Одна из проблем абсолютов и стремления к ним заключается в том, что происходит, когда они рушатся. В отличие от либерализма, который позволяет всем и каждому правдоподобно обвинять что угодно, абсолют, когда он рушится, оставляет на обломках все: не только людей и страны, но и все доминирующие идеи и теории. Из-под обломков этих постоянно рушащихся теорий не просто возможно, а неизбежно возникает определенная эннуия. В XIX и начале XX века, от Бисмарка до Великой войны, Германия неоднократно переживала подобные крушения. Не последнюю роль в катастрофах каждого крушения сыграло то, что каждое из них делало более вероятным следующее. Британский писатель Стивен Спендер провел часть 1930-х годов, живя в Берлине, и размышлял об этом времени в своем дневнике в 1939 году. Перед тем как началась окончательная катастрофа, он размышлял о немцах, с которыми познакомился, живя там. Как он писал: «Беда всех милых людей, которых я знал в Германии, в том, что они были либо усталыми, либо слабыми».[198] Почему милые люди были такими усталыми? Экзистенциальная усталость — это проблема не только потому, что она порождает вялый образ жизни. Это проблема, потому что она может позволить почти все, что угодно, последовать за ней.

Кому-то может показаться неправдоподобным, что философия, которая никогда не станет увлечением более чем немногих, может иметь столь широкое влияние. Но провал идей и систем, которые эти идеи создают, действительно оказывает влияние. Религиозные и светские идеи начинаются с немногих, но имеют свойство просачиваться через всю нацию. Привычное отношение к жизненным вопросам заключается в том, что, хотя сам человек может и не знать ответа, где-то есть кто-то, кто знает. Эффект, когда людям, знающим ответы, будь то художники, философы или священнослужители, постоянно доказывают, что они не правы, далеко не воодушевляет. И хотя некоторые системы могут разрушаться со временем, как, например, монотеизм в большинстве стран современной Западной Европы, они также могут быть сравнительно быстро развенчаны, как это произошло с евгеникой и расовыми теориями. Философские и политические идеи могут быть придуманы немногими, но когда их фундамент рушится, чем популярнее они были, тем больше опустошения они оставляют после себя.

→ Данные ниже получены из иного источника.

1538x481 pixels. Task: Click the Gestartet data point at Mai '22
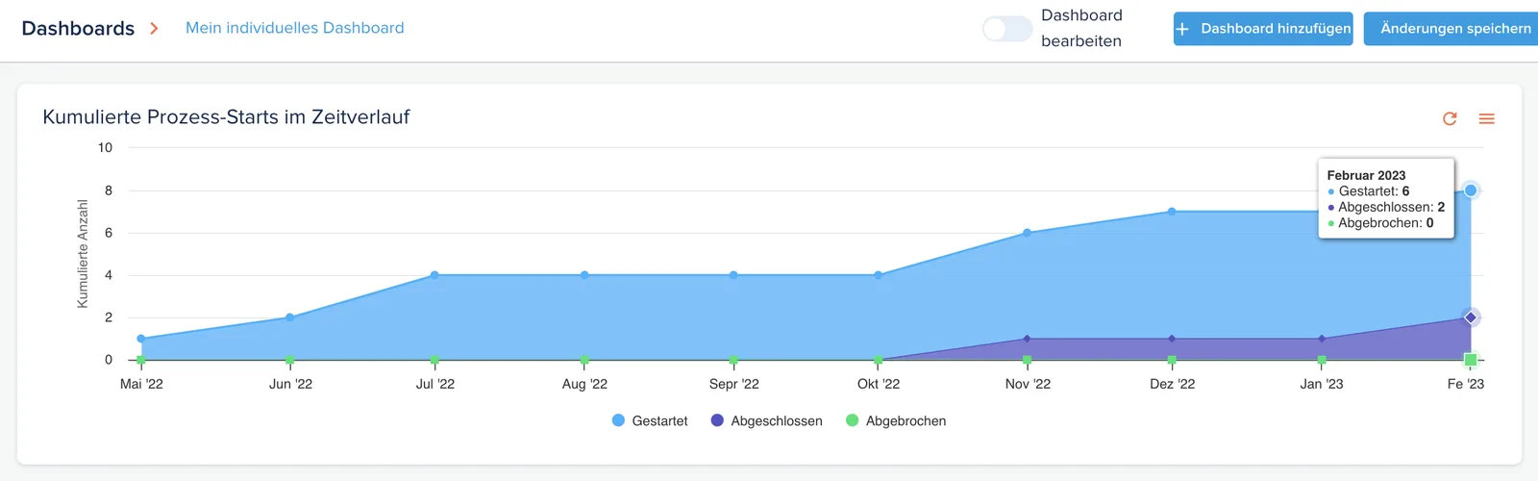click(x=141, y=339)
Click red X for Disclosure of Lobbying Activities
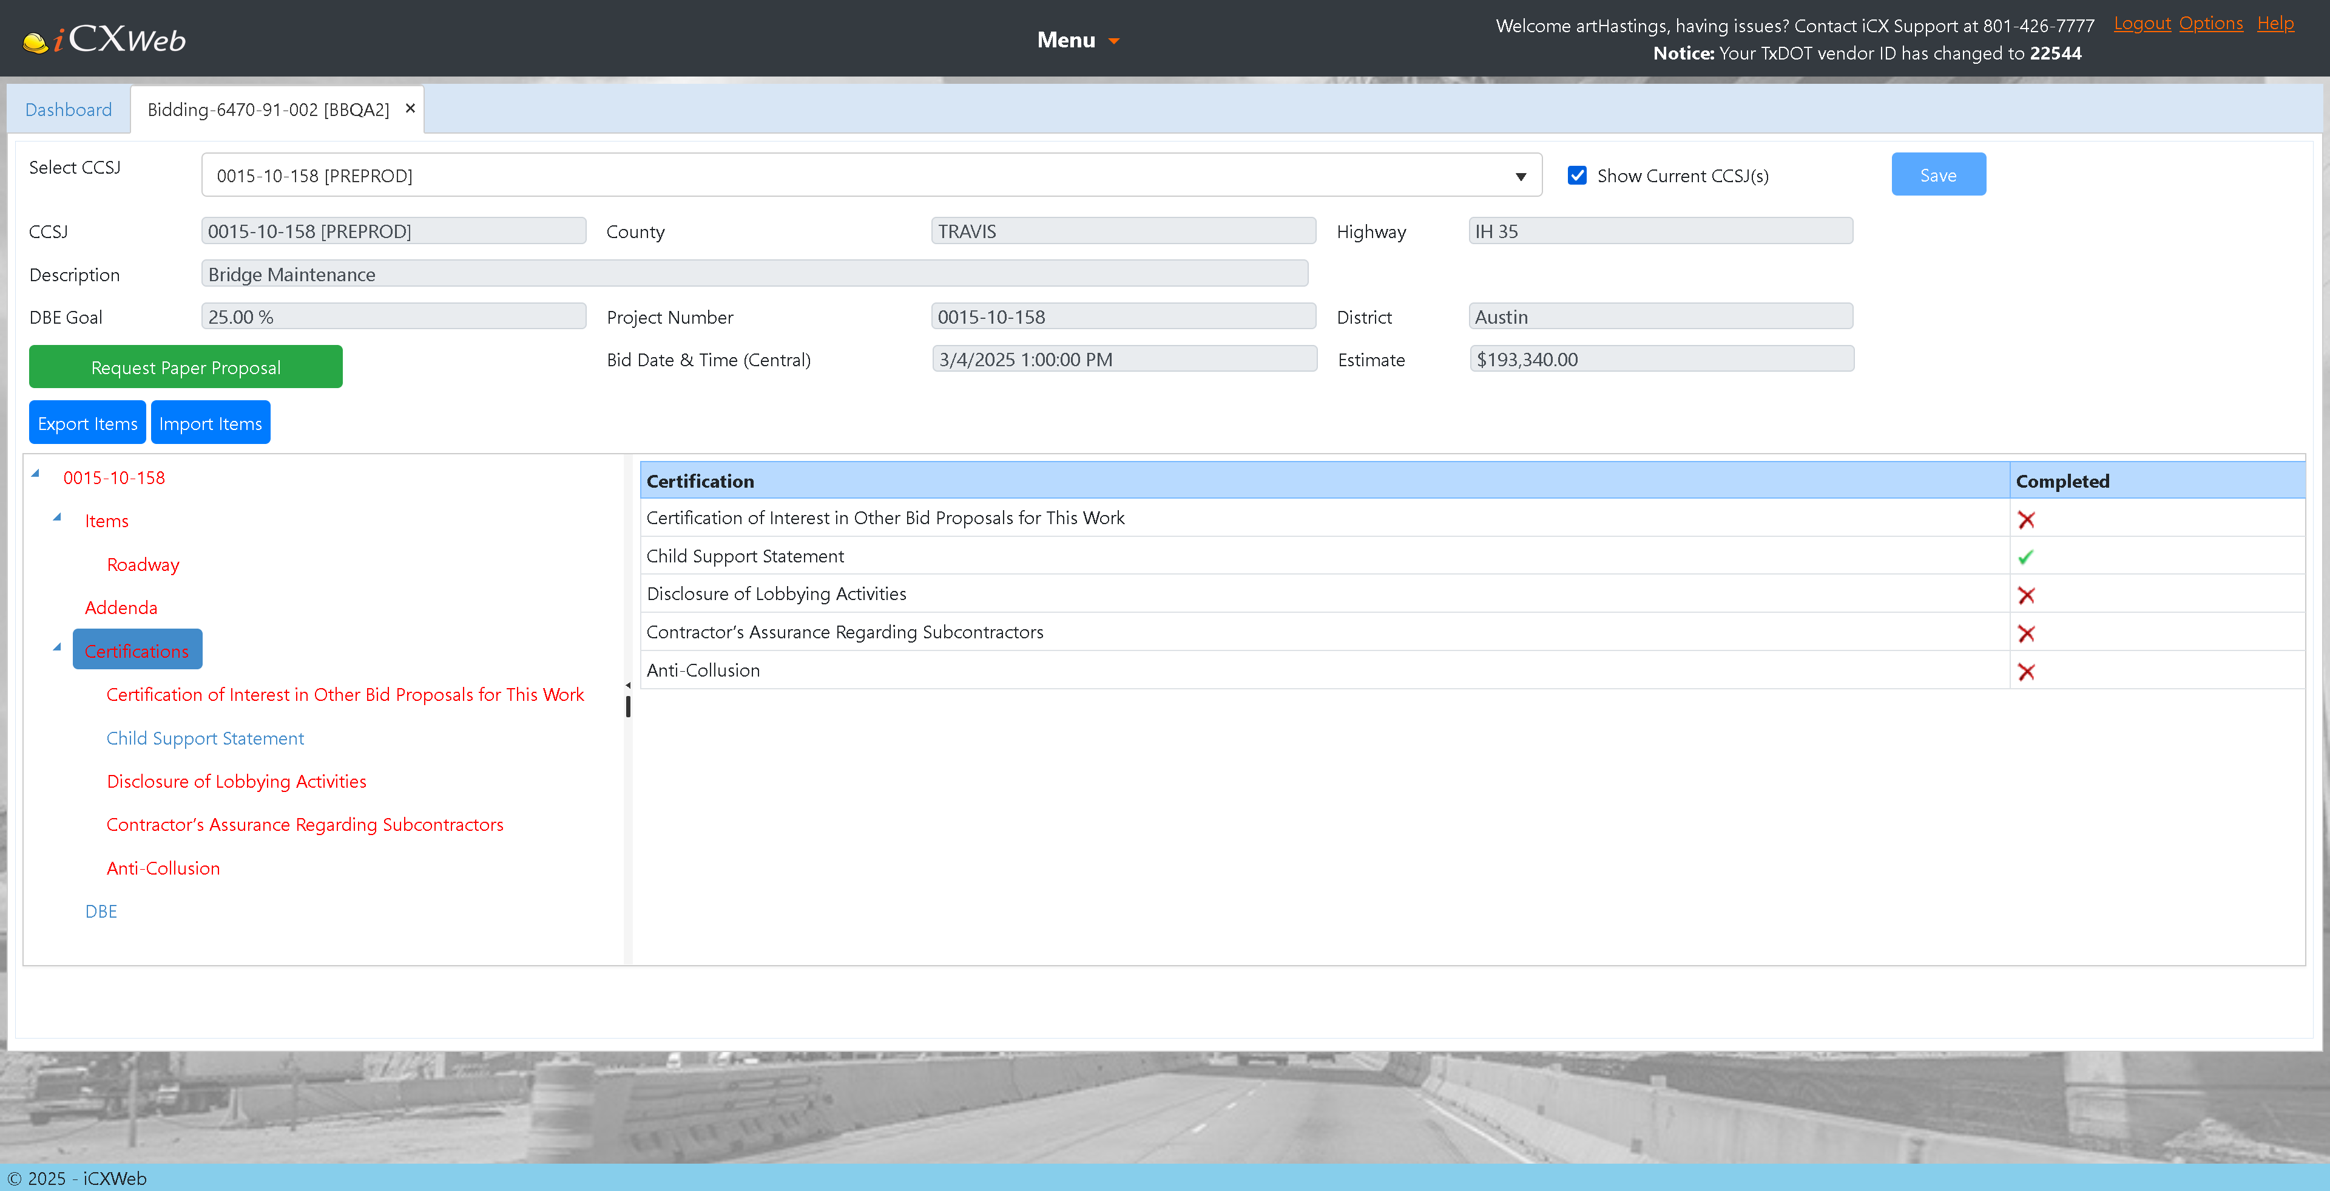The width and height of the screenshot is (2330, 1191). point(2026,596)
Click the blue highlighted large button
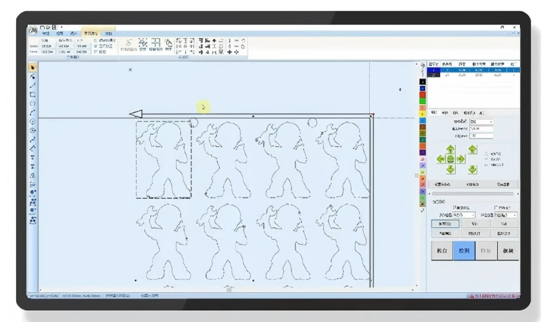This screenshot has height=322, width=541. pos(463,249)
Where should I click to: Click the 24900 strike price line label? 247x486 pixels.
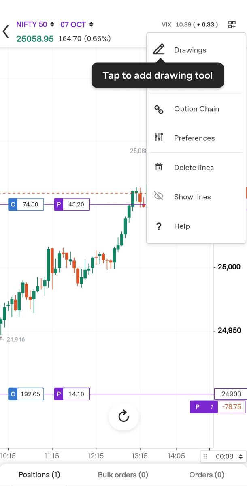coord(230,394)
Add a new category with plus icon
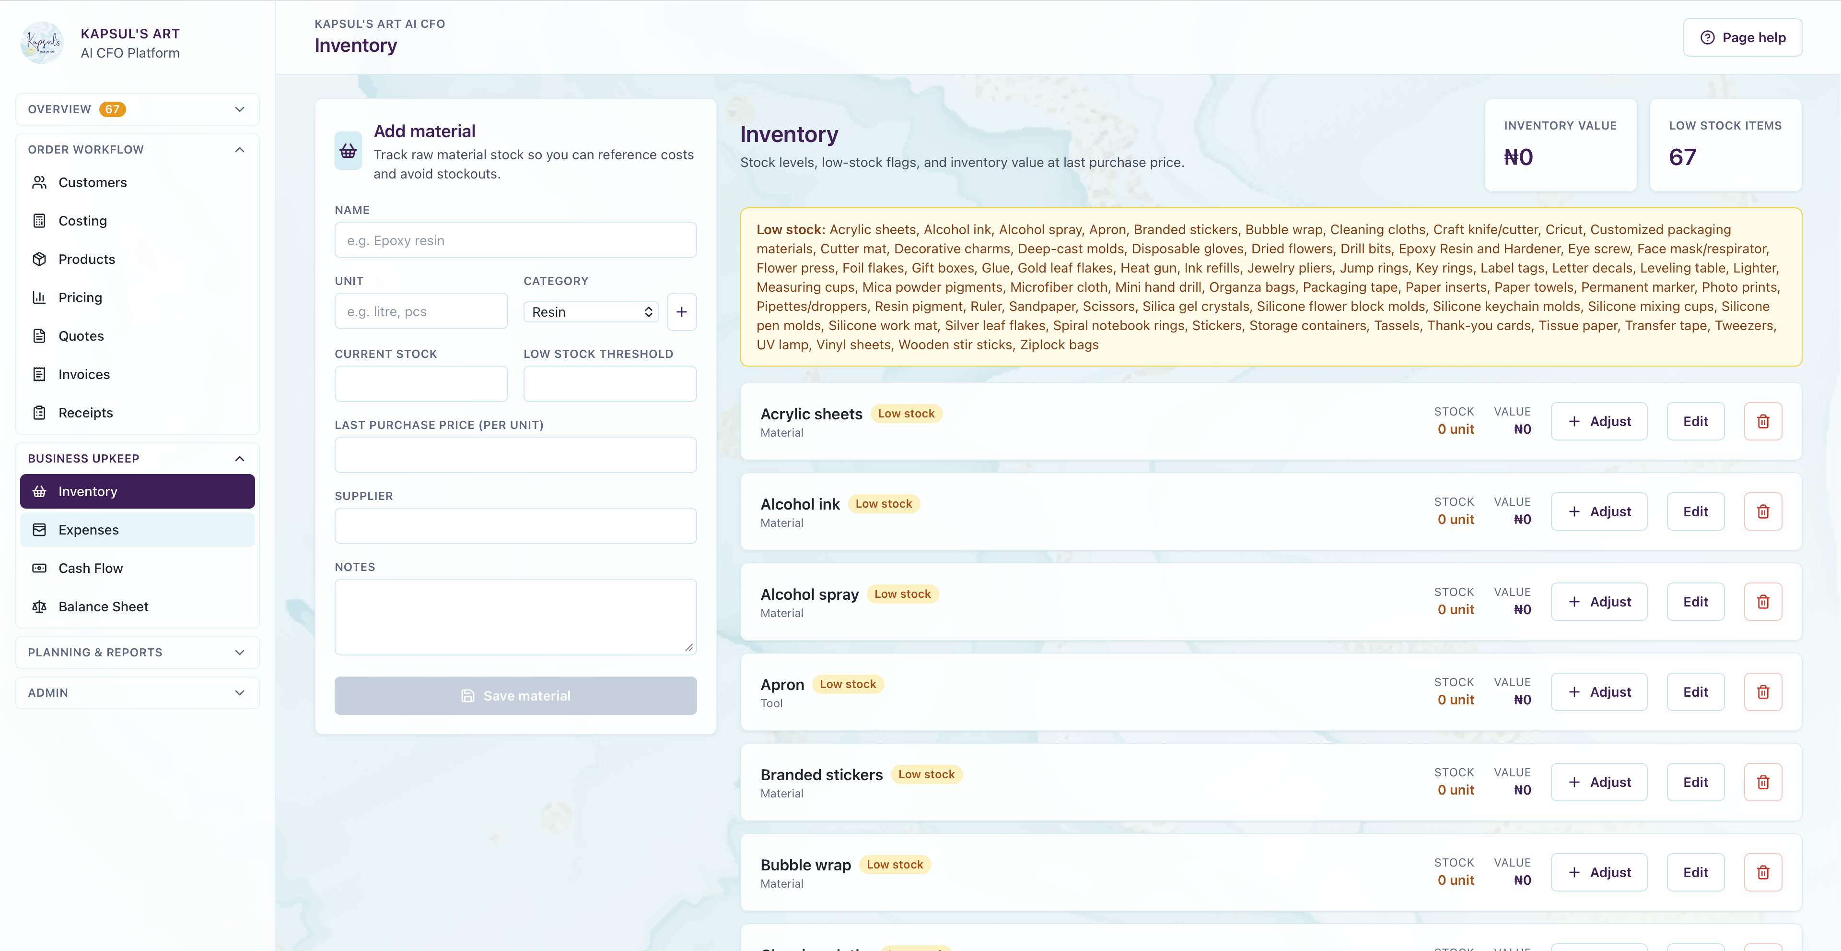Viewport: 1841px width, 951px height. pos(681,312)
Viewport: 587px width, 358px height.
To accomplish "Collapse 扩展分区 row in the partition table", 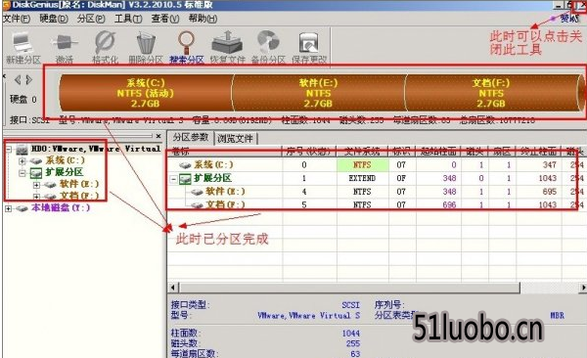I will [x=174, y=179].
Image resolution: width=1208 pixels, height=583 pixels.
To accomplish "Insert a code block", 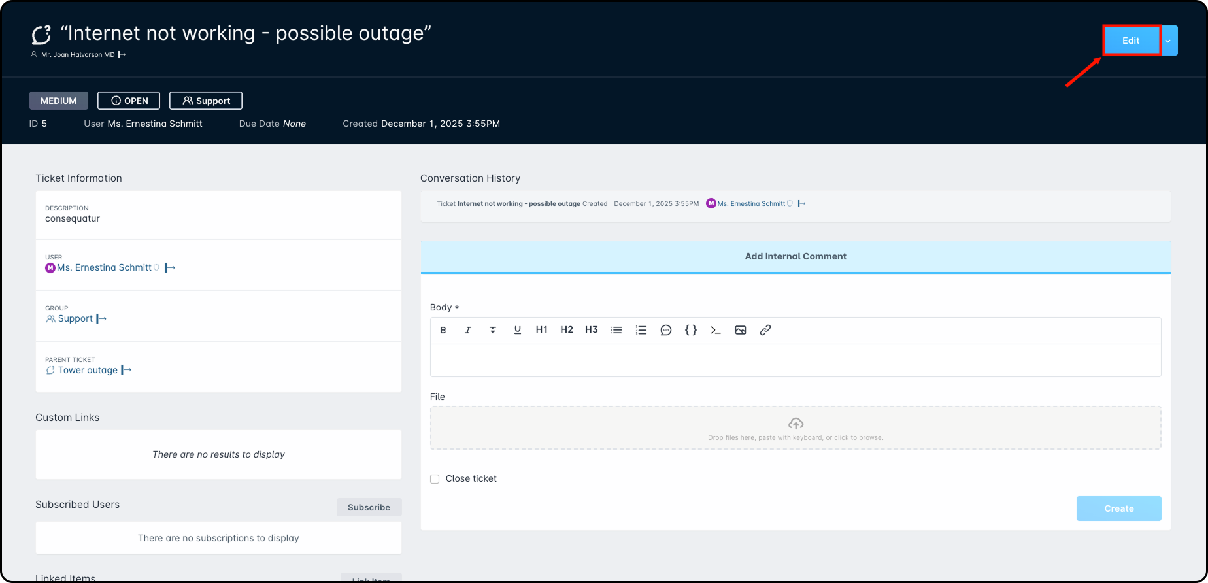I will (x=716, y=330).
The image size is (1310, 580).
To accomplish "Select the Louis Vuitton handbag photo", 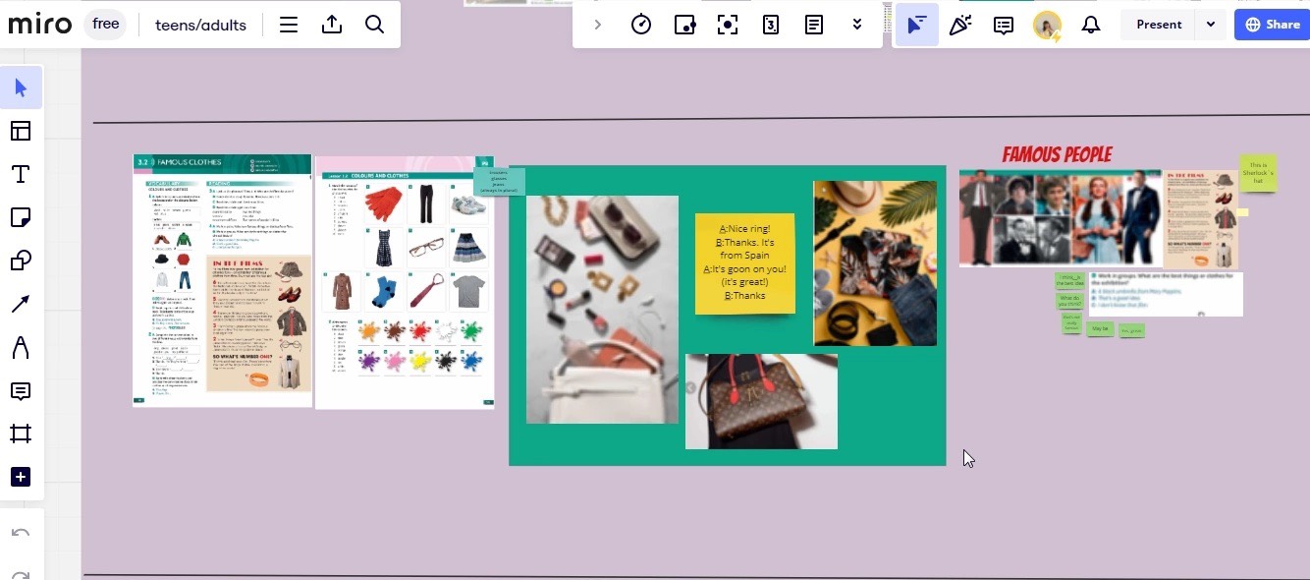I will click(761, 401).
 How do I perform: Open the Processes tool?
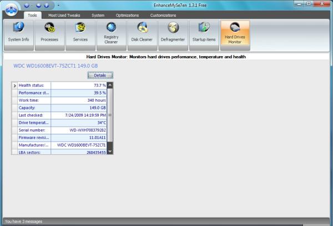pyautogui.click(x=50, y=34)
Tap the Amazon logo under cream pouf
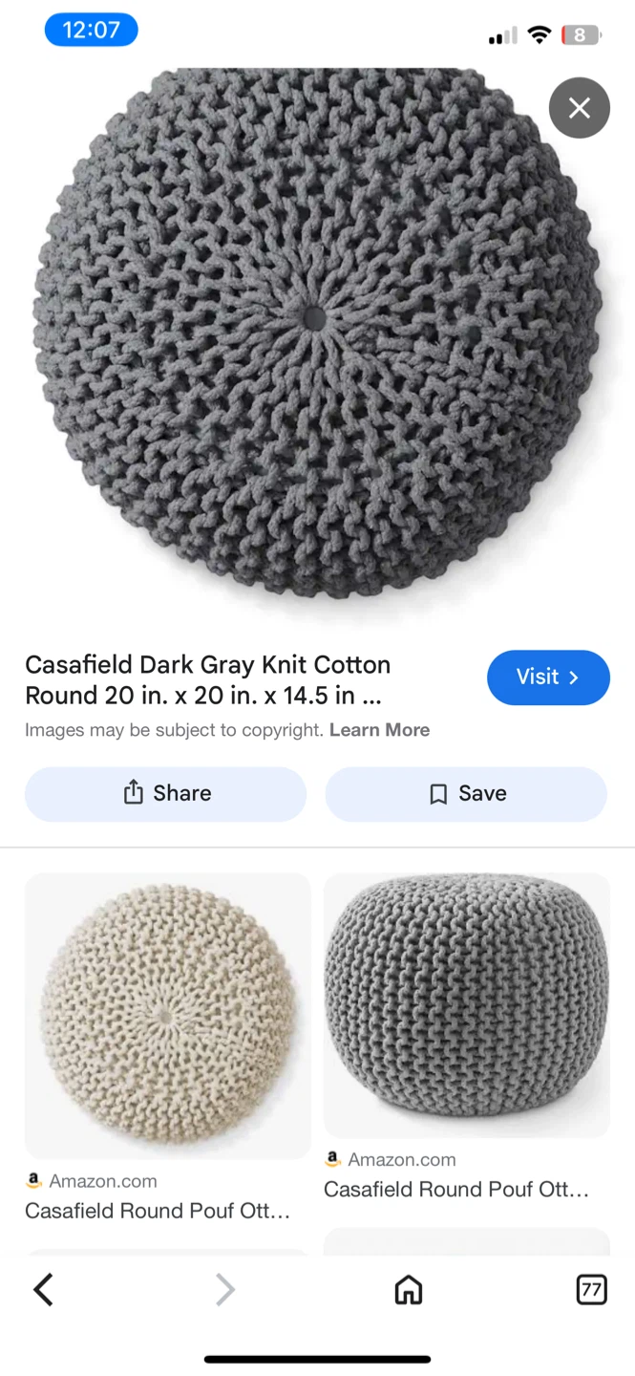The height and width of the screenshot is (1376, 635). tap(34, 1181)
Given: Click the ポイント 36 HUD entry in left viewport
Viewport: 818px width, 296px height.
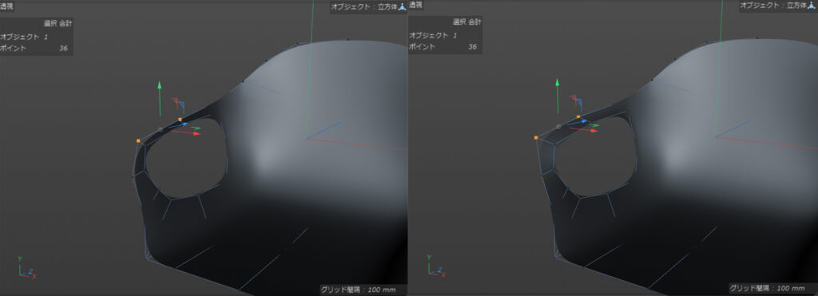Looking at the screenshot, I should click(36, 48).
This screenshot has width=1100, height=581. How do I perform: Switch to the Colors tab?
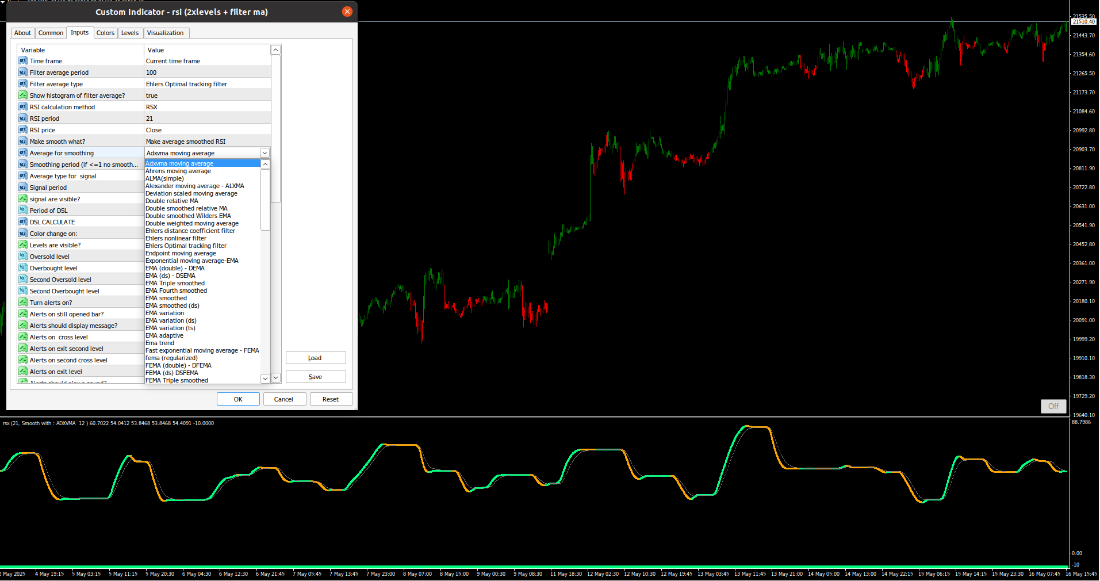click(x=105, y=33)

Так было с самыми популярными из всех философий — философиями, которые можно было превратить в тоталистические политические видения.

Большая часть политических бед Европы двадцатого века произошла от современных светских попыток прийти к политическому абсолюту. Действительно, одной из вещей, которые делали марксизм столь близким к религии, была не только его опора на священные тексты и линейную последовательность пророков, но и привычка к расколу и внутрирелигиозным войнам. Борьба за право быть носителем истинного пламени и самым верным толкователем веры была как одной из его привлекательных сторон, так и одной из его возможных слабостей. Но мечта Маркса, а от Маркса — мечты о коммунизме и социализме были самыми искренними попытками своего времени придумать и воплотить в жизнь теорию всего. Бесконечные сочинения, памфлеты и евангелизация в каждой стране Европы были еще одной попыткой увидеть осмысленную мечту, способную решить все и учесть проблемы каждого. Это была, как незабываемо описал Т. С. Элиот, попытка «мечтать о системах, настолько совершенных, что никому не нужно будет быть хорошим».[199]

Как всегда, процесс распада веры происходил поэтапно. Ересь Леона Троцкого, голод на Украине и постепенное осознание многими коммунистами в 1930-е годы того, что образцовые общества не только не были образцами, но и едва ли являлись таковыми. Усилия по очистке диссидентов и других сил, якобы сдерживающих силы истины, на какое-то время увенчались успехом, не только придав сил некоторым верующим, но и сделав вид, что люди еще могут вернуться к чистому сердцу. Ко времени показательных судебных процессов, организованных Генрихом Ягодой и другими в конце 1930-х годов, притворство, что осталось что-то, кроме воли к власти, испарилось и убедило здравомыслящих коммунистов уйти.